Ein schnelles Remis holte ich dann mit Weiß in Runde 8 gegen Hans Jörg Cordes (ELO 2222). Zur Schlussrunde durfte ich dann wieder an ein Live-Brett und die Familie Fieberg wurde komplettiert. Ich spielte gegen den U16-Kaderspieler Samuel Fieberg. Es wurde eine sehr muntere Partie in der mein junger Gegner aber besser den Überblick behielt und so letztlich auch verdient gewann.
Ich war ohne Vorbereitung in dieses Turnier gegangen. Meine Zielsetzung war nur etwas risikofreudiger zu spielen und dann mal zu sehen, was dabei herauskommt. Nun das Endergebnis ist überraschend erfreulich. 5 aus 9 bei einem ELO-Schnitt von 2170 bringt mir Platz 131 (Setzliste Platz 155) und noch ein zweistelliges ELO/DWZ-Plus.
Bester Lübecker wurde Michael Ehrke mit 6 aus 9. Dirk Lampe kam wie ich auf 5 aus 9, Samuel Oltzen erzielte 4 aus 9. Sieger wurde der ägytische GM Ahmed Adly mit 7,5 aus 9 und der besten Zweitwertung vor drei weiteren Punktgleichen. Er führte mit 6 aus 6 nach zwei Drittel des Turnieres bereits mit einem halben Punkt Vorsprung. In Runde 7 unterlag er dann in einer scharf geführten Partie dem estnischen GM Kaido Kulaots, der damit selbst mit einem halben Punkt Vorsprung in die letzten beiden Runden ging. Diese spielte er jeweils Remis. GM Adly konnte nach einem Remis in Runde 8 in der Schlussrunde nochmals gewinnen, schloß damit auf und hatte schließlich aufgrund des höchsten ELO-Schnitts der Gegner die Nase vorn.
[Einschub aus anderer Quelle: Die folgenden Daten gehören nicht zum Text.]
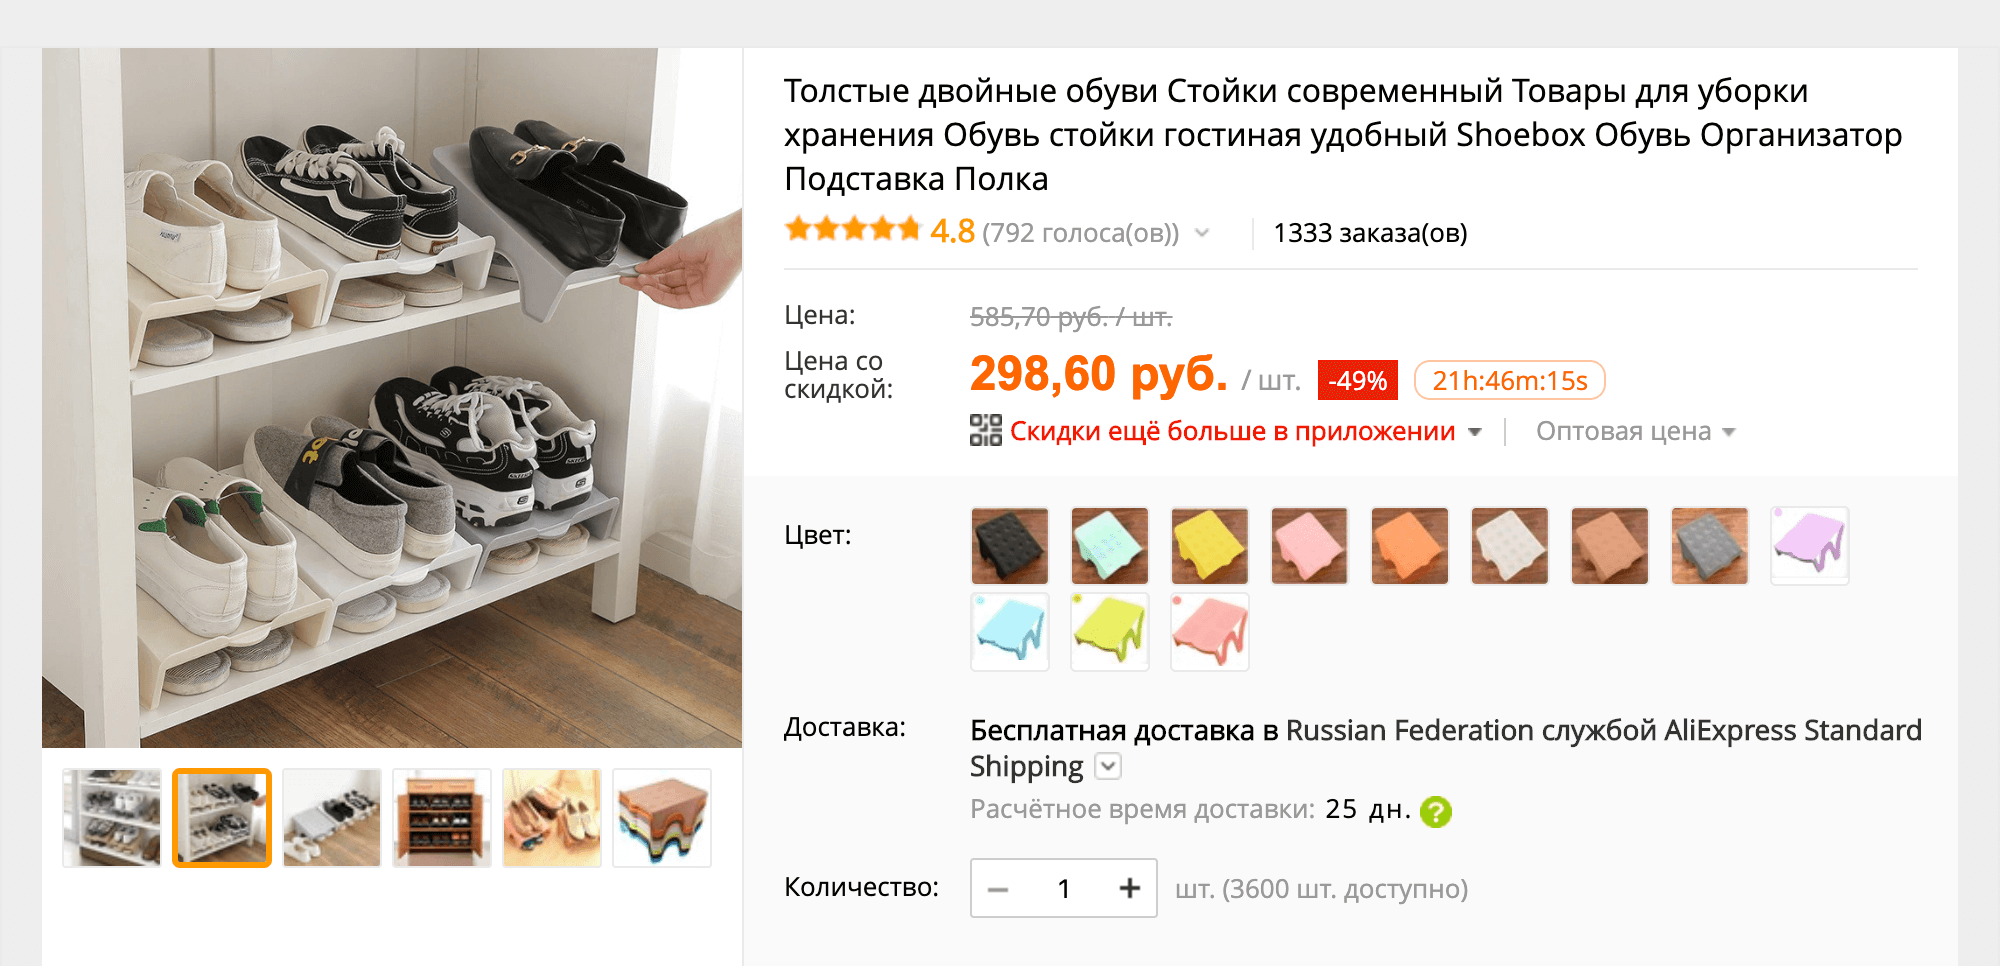The width and height of the screenshot is (2000, 966).
Task: Choose the lilac shoe rack variant
Action: (x=1810, y=546)
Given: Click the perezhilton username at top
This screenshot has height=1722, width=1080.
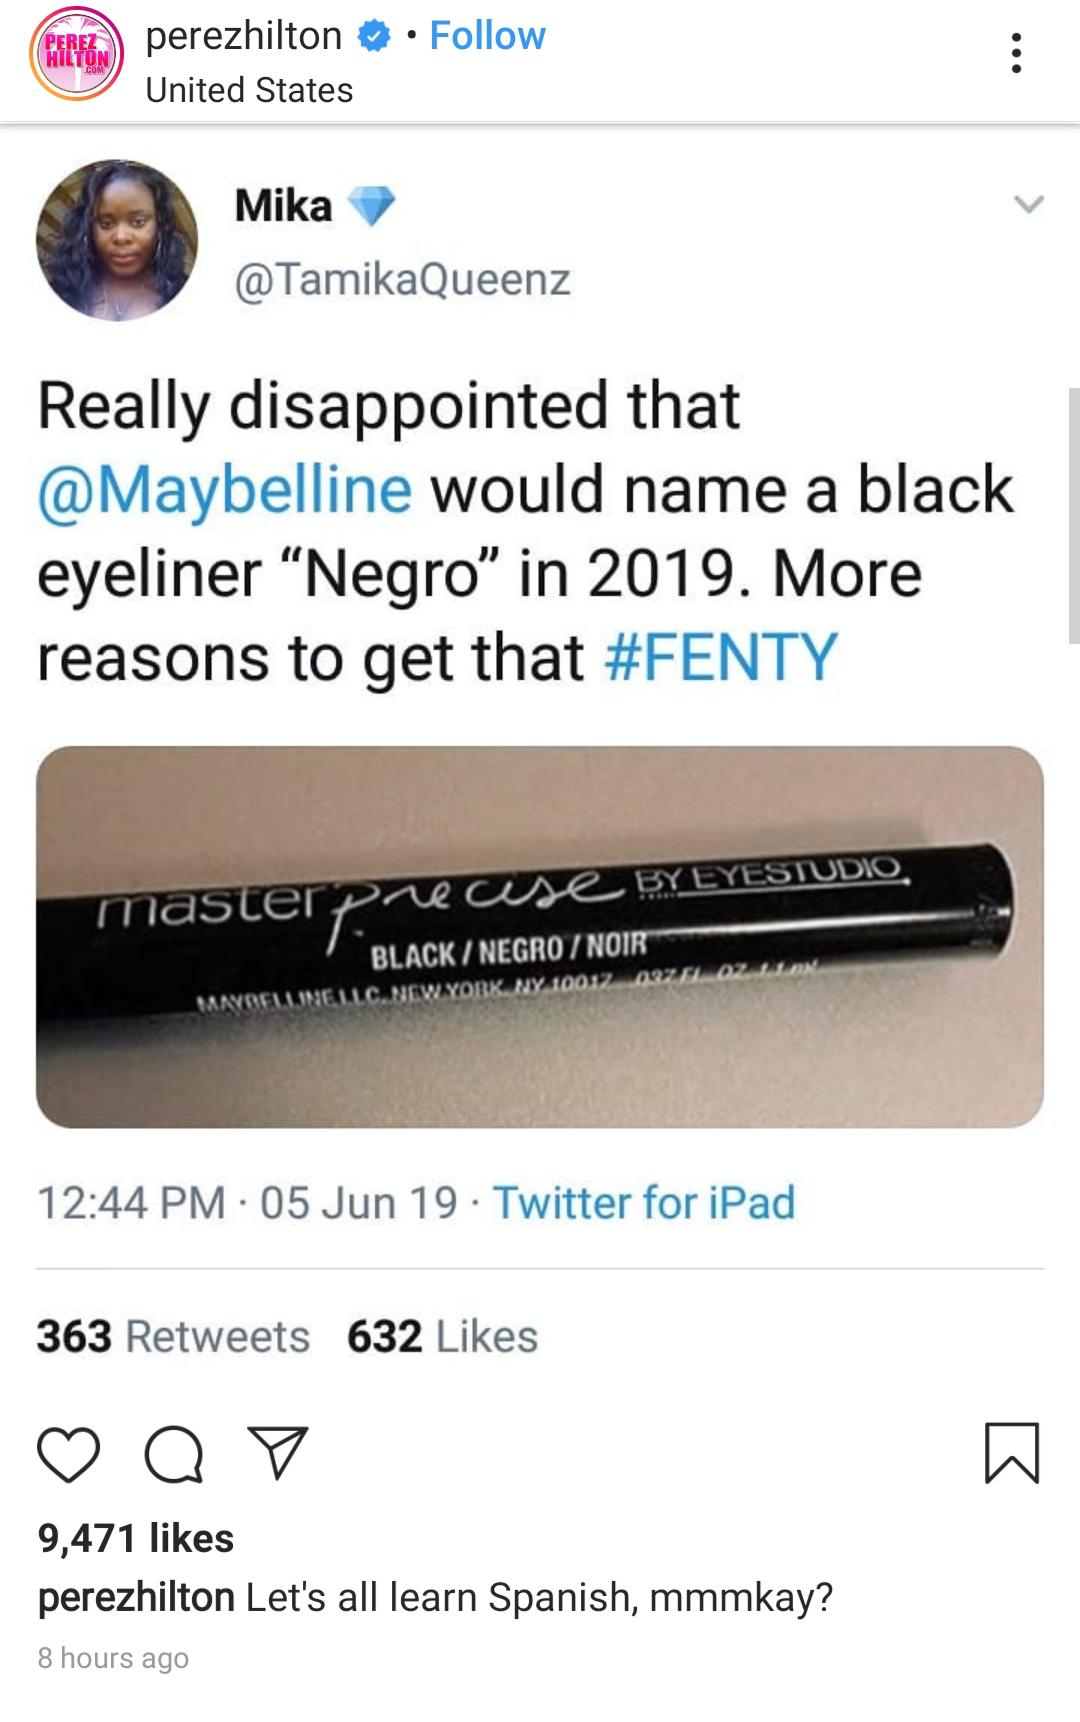Looking at the screenshot, I should (243, 36).
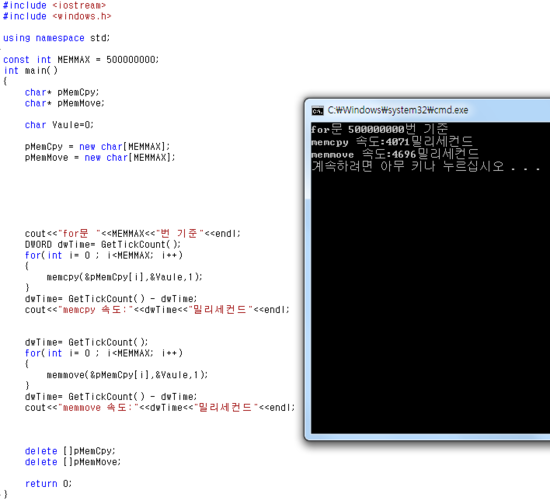The image size is (550, 504).
Task: Click the 'delete []pMemCpy;' line
Action: click(x=70, y=451)
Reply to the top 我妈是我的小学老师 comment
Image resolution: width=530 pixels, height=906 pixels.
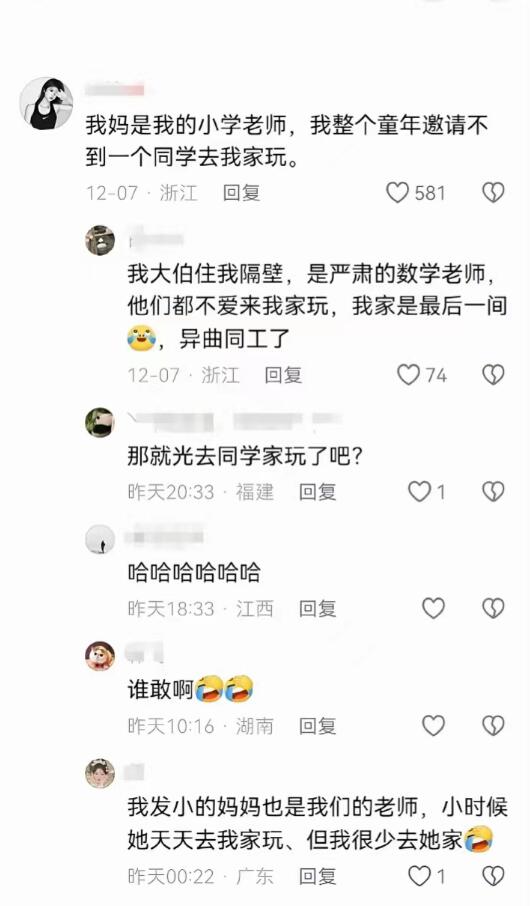tap(242, 192)
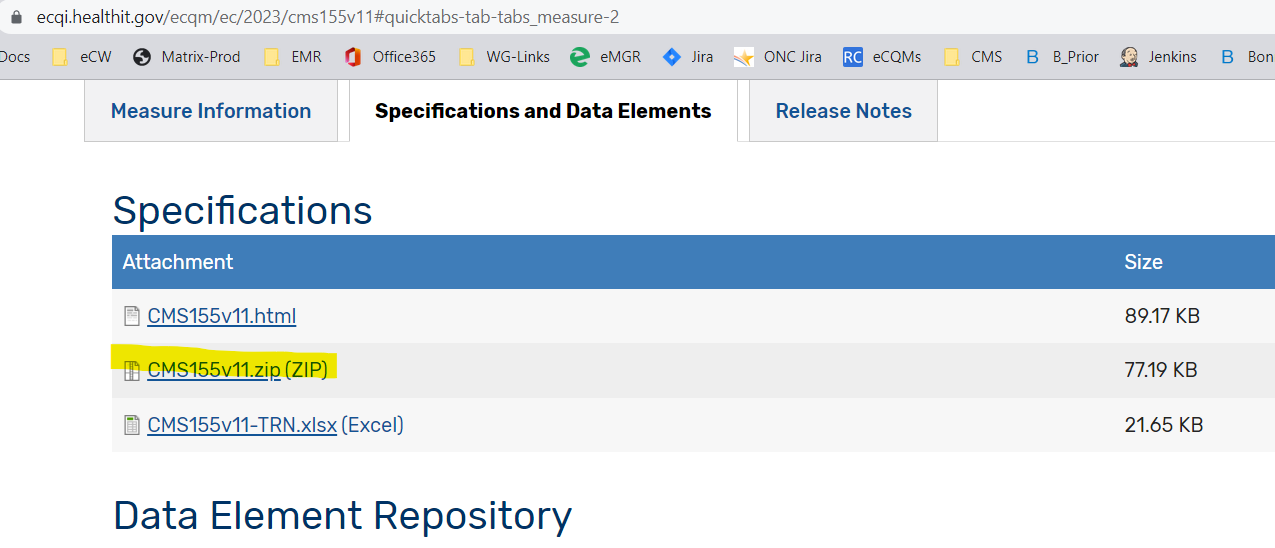Switch to the Measure Information tab
The image size is (1275, 548).
pos(211,111)
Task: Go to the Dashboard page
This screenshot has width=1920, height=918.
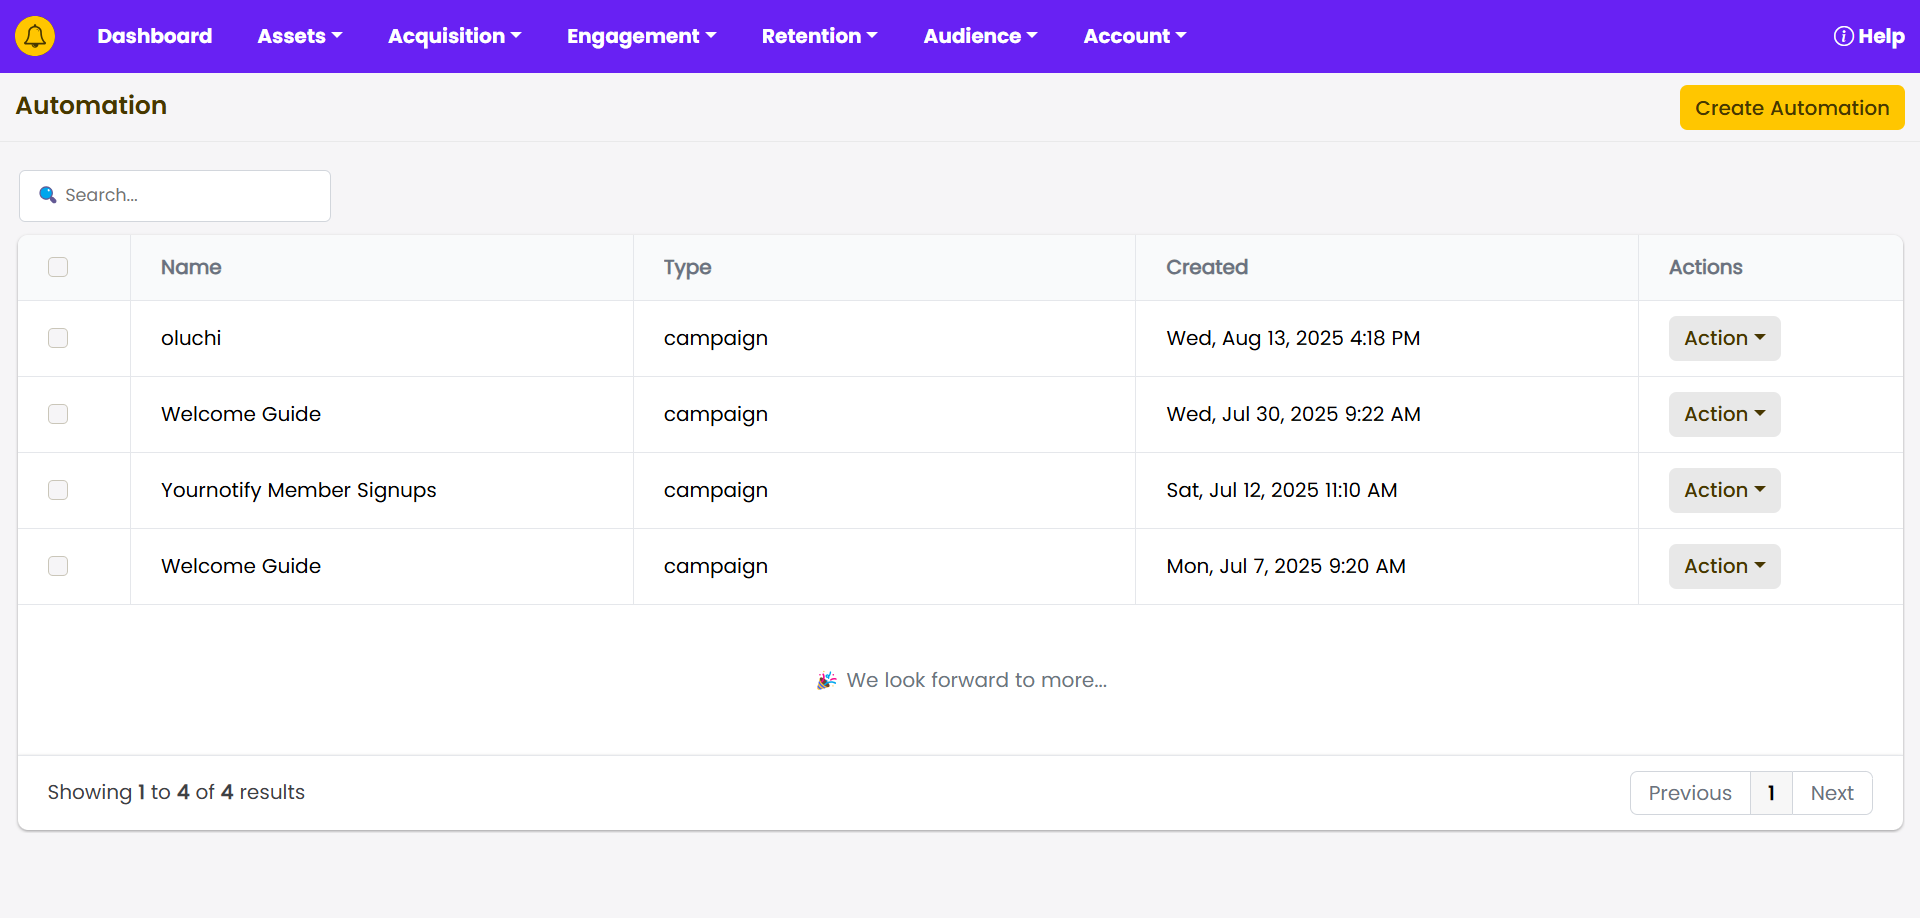Action: [154, 36]
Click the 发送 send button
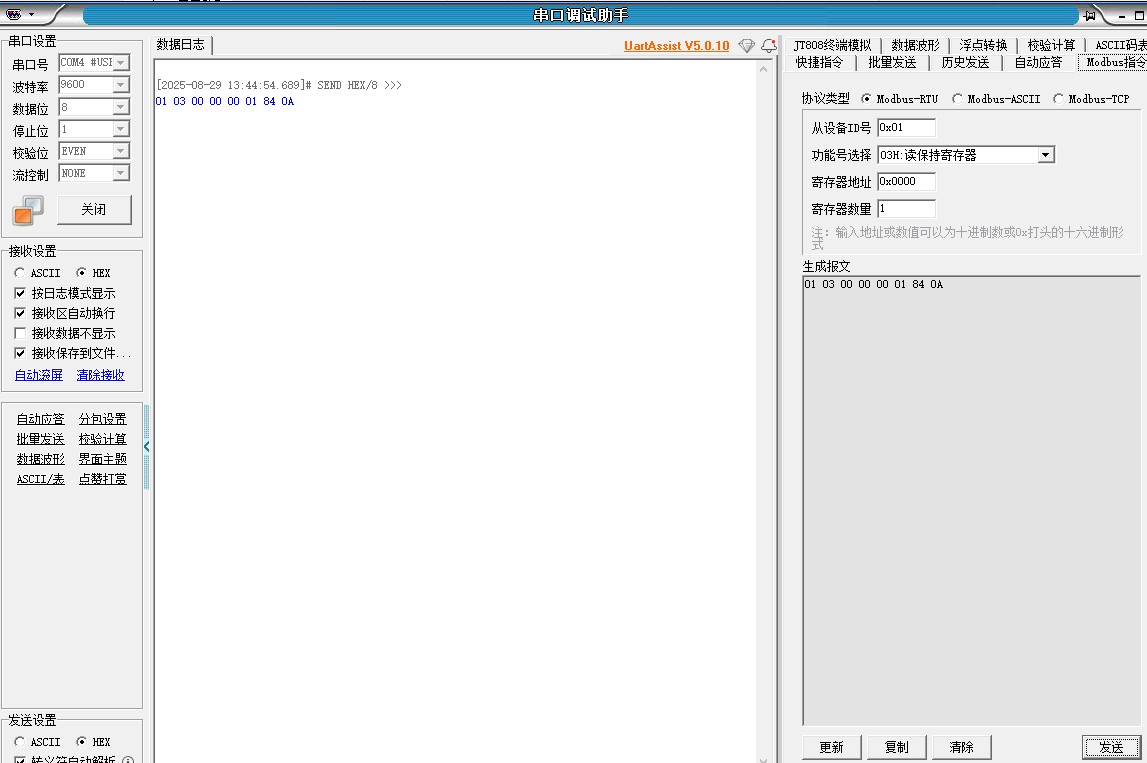The height and width of the screenshot is (763, 1147). pyautogui.click(x=1111, y=747)
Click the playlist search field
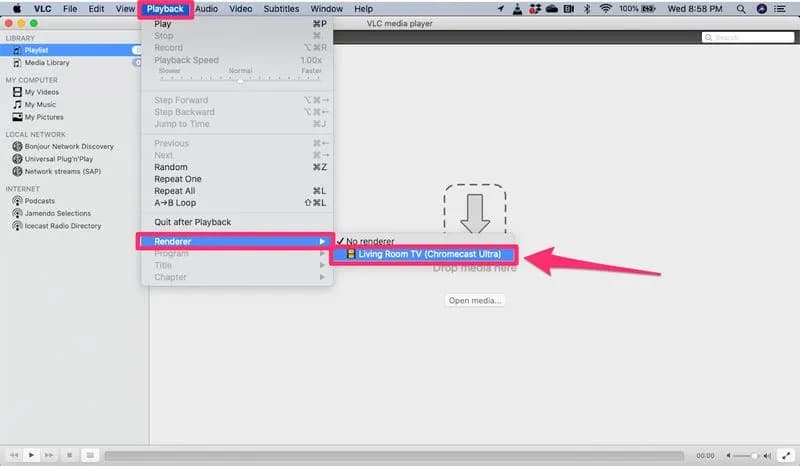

Zum Schluß noch eine Anekdote:
Ein 12-jähriger Junge spielt groß auf. In der 8. Runde überspielt er seinen erfahrenen Gegner ebenfalls, hat zwei Mehrbauern im Endspiel. Dann verliert er den Faden. Ein gegnerischer Springer dringt in seine Stellung ein und sammelt dort drei Bauern ein. Es geht ins Bauernendspiel und schließlich sieht sich unser jungen Held einem gegnerischen Freibauern gegenüber, der eigene König weit vom Quadrat des Bauern entfernt. Die Lage ist aussichtslos, aber der 12-Jährige hat noch eine Idee. Er spricht seinen Gegner an: "Die Stellung ist jetzt verloren, aber vorher habe ich doch auf Gewinn gestanden." Sein Gegner antwortet höflich: "Ja, vorher hast du auf Gewinn gestanden." Der Junge: "Können wir dann nicht sagen, es ist Remis?"